Start of EXERCISE MATERIALS

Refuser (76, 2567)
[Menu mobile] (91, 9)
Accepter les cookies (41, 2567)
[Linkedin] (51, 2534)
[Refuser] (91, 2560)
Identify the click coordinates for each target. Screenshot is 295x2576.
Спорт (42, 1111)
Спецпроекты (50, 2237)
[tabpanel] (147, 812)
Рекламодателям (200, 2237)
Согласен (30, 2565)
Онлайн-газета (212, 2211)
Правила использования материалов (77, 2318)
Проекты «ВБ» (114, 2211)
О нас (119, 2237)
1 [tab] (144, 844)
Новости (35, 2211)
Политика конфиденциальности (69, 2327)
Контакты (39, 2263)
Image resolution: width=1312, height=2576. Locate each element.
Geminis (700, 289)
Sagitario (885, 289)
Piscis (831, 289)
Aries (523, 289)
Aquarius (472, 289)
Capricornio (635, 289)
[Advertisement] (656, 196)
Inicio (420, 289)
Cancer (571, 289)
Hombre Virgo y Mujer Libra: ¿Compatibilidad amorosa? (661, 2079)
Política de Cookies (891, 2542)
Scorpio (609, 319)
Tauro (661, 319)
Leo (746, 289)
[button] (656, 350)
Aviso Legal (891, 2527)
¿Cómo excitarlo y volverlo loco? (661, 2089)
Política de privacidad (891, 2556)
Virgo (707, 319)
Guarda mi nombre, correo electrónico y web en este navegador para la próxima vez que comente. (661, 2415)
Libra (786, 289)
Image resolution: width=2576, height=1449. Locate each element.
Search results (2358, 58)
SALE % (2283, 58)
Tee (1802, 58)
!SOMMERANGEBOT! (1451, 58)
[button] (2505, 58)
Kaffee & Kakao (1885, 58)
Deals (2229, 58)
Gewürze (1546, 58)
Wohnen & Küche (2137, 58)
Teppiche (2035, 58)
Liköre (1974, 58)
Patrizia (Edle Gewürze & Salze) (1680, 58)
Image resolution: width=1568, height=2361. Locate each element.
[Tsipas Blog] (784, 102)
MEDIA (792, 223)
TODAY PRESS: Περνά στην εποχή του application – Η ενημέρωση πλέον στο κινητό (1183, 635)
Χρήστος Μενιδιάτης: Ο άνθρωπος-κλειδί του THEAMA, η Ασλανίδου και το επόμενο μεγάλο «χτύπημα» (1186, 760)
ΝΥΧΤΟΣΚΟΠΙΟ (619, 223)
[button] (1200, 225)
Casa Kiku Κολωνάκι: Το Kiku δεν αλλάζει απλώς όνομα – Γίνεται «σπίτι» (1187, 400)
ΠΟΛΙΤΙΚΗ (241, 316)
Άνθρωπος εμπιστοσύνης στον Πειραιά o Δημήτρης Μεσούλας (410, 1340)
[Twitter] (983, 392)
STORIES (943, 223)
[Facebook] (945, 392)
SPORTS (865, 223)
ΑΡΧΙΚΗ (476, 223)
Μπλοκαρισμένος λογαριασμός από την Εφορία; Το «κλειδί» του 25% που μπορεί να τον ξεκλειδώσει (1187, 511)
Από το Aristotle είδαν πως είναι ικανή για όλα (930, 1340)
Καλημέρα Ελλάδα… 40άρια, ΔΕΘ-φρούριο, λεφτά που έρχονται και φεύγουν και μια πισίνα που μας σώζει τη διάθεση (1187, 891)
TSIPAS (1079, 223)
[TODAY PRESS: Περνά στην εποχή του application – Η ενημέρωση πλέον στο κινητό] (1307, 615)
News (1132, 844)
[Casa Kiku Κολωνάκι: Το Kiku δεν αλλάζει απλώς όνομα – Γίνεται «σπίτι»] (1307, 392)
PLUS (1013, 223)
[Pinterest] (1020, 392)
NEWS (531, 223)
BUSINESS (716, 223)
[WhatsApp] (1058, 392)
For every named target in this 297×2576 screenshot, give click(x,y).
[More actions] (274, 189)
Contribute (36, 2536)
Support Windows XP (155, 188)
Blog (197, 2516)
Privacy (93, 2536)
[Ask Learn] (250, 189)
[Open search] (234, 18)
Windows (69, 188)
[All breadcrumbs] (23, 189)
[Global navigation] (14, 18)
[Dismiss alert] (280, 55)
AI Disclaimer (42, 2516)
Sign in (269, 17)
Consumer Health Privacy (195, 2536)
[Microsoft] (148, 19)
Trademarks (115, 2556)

End of EXERCISE MATERIALS

• **EXERCISE DETAILS**:
Whenever a line in the entries above includes the word "Περνά", pull that line out.

• **SOLUTION**:
TODAY PRESS: Περνά στην εποχή του application – Η ενημέρωση πλέον στο κινητό (1183, 635)
[TODAY PRESS: Περνά στην εποχή του application – Η ενημέρωση πλέον στο κινητό] (1307, 615)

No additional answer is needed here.